We may expect the metric to be a Reissner-Nordström metric locally but with a decreasing mass function $M(v)$. On the inner horizon, the curvature of a given slice (from eq. (24)) is

$$K^{2}=48\frac{\bigg{(}1-\frac{\eta^{2}}{1-\sqrt{1-\eta^{2}}}\bigg{)}^{2}}{M(v)^{4}(1-\sqrt{1-\eta^{2}})^{6}}\simeq\frac{3072}{M(v)^{4}\eta^{12}}$$

(33)

where the last approximation holds if $\eta$ is small. This indicates when the inner horizon enters a region of planckian curvature. Let $S_{in}$ be the point where the curvature becomes planckian on the inner horizon and $v_{in}$ its advanced time. This is the innermost point included in the quantum region. The curvature at the outer horizon $r_{+}=M(v)(1+\sqrt{1-\eta^{2}})$ is

$$K^{2}=48\frac{\bigg{(}1-\frac{\eta^{2}}{1+\sqrt{1-\eta^{2}}}\bigg{)}^{2}}{M(v)^{4}(1+\sqrt{1-\eta^{2}})^{6}}\simeq\frac{3}{4}\frac{1}{M(v)^{4}}$$

(34)

where again the last approximation holds if $\eta$ is small. Comparing (33) and (34) for $K^{2}\sim 1$,

$$\frac{M(v_{in})}{M(v_{P})}=\frac{8}{\eta^{3}}>1$$

(35)

Hence, $v_{{in}}<v_{P}$ as $M$ is a decreasing function of $v$ and so the line joining the points $P$ and $S_{in}$ is spacelike. The line joining $P$ and $S_{in}$ can be taken as the boundary of the quantum region. This picture has similarities with the Schwarzschild black to white transition.

Finally, outgoing HR quanta inside the hole, on the other hand, fall into the quantum region. The negative energy they carry can emerge into the white hole and decrease the mass and charge of the star inside the white hole and the classical throat is not destroyed. See [8, 47]. The same may happen if the Hawking quanta are massive (see Figure 13.)

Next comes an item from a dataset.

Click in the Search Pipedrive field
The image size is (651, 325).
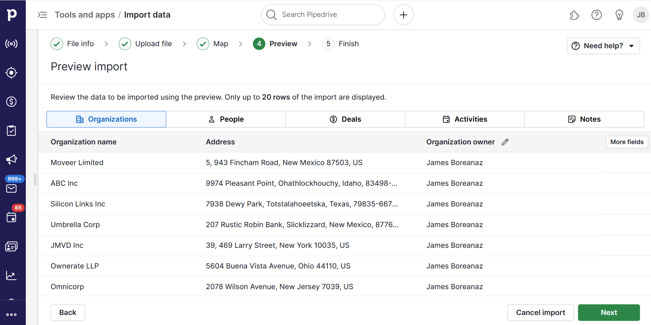[x=323, y=14]
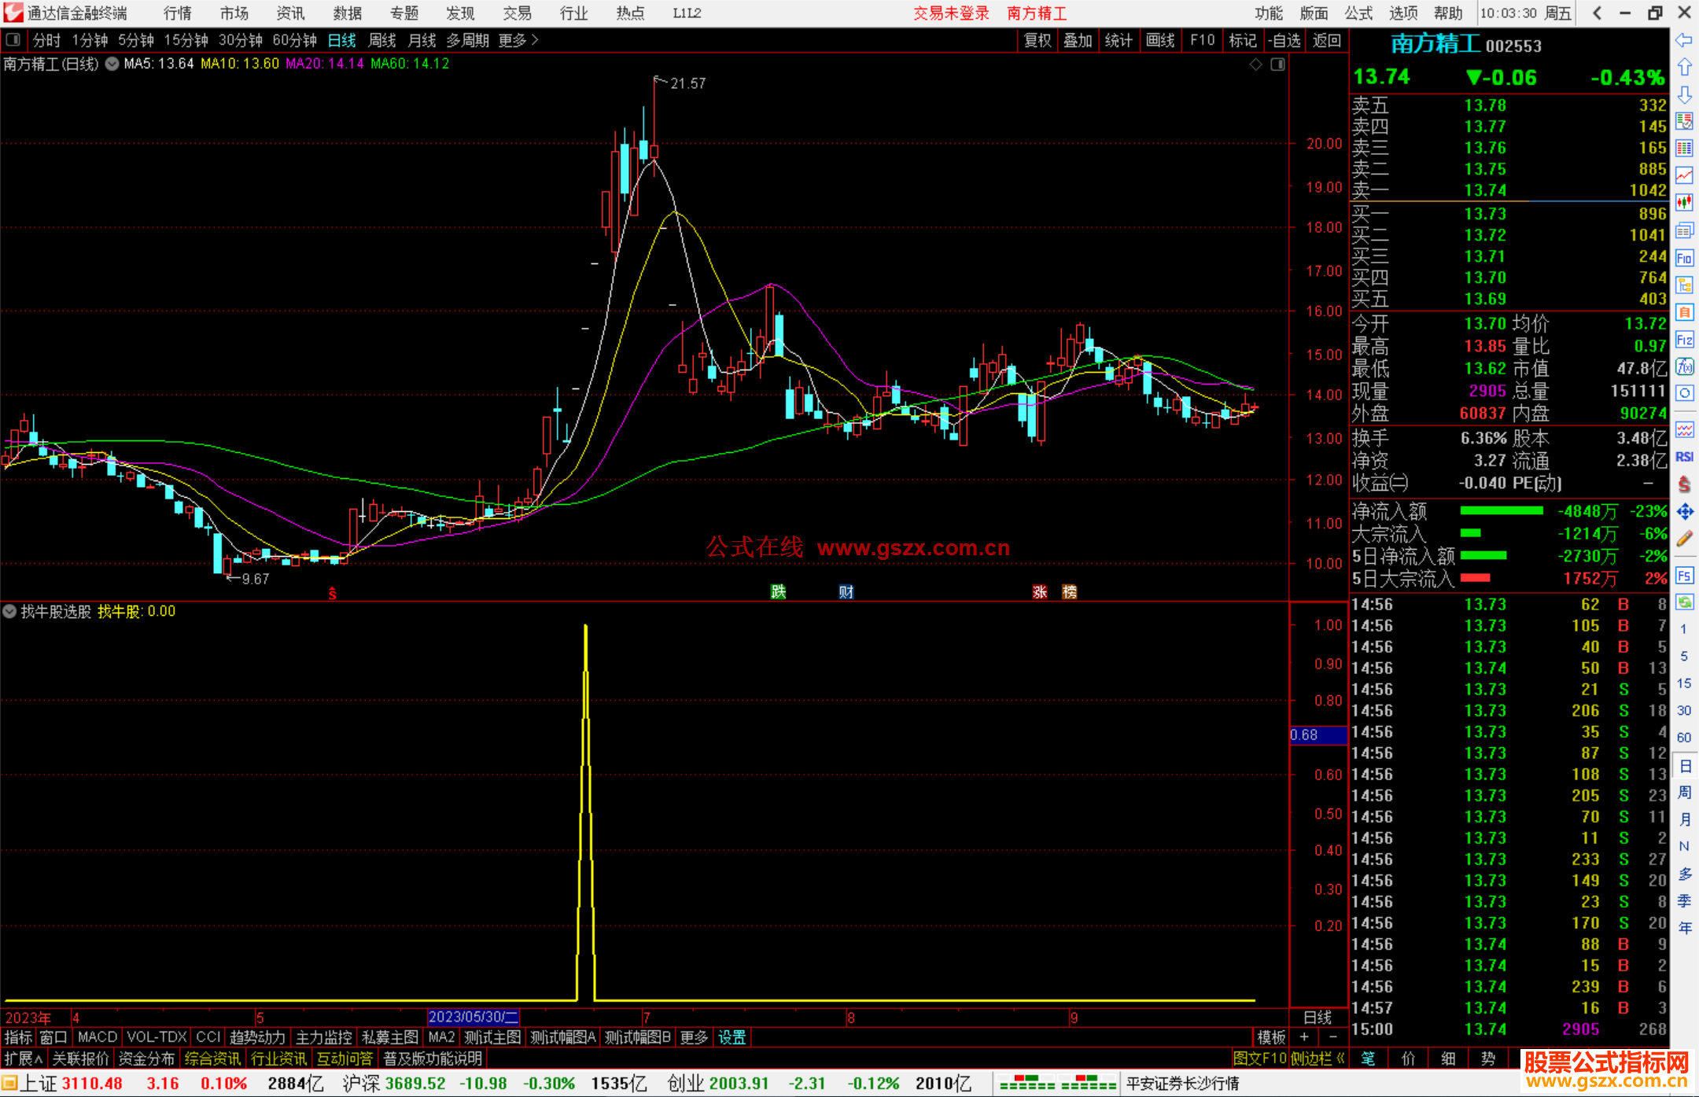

The presence of charge renders the black to white transition more interesting than the non charged case. The bounce of the star and the region immediately surrounding it evolve into a white hole simply by following the classical dynamics. Only the horizon region tunnels. The white hole is in the same location of the same asymptotic region as the black hole that originates it.

The extension of the spacetime region surrounding the star that evolves into a white hole classically depends on the charge: in the limit of vanishing charge, the situation is similar to the Schwarzschild tunnelling.

We have also tentatively explored the effects of the classical instabilities and the back-reaction of the HR on the process. These may alter the picture of the interior, creating a spacelike onset of the quantum region (as in the Schwarzschild case) and decreasing the range of the classical region. But they do not seem to alter the basic possibility of black to white hole quantum tunnelling.

The qualitative similarities of the Reissner-Nordström and Kerr-Newman metrics suggest that the entire black to white hole quantum tunnelling may be a general possibility, and therefore represent a likely scenario for the fate of all real black holes.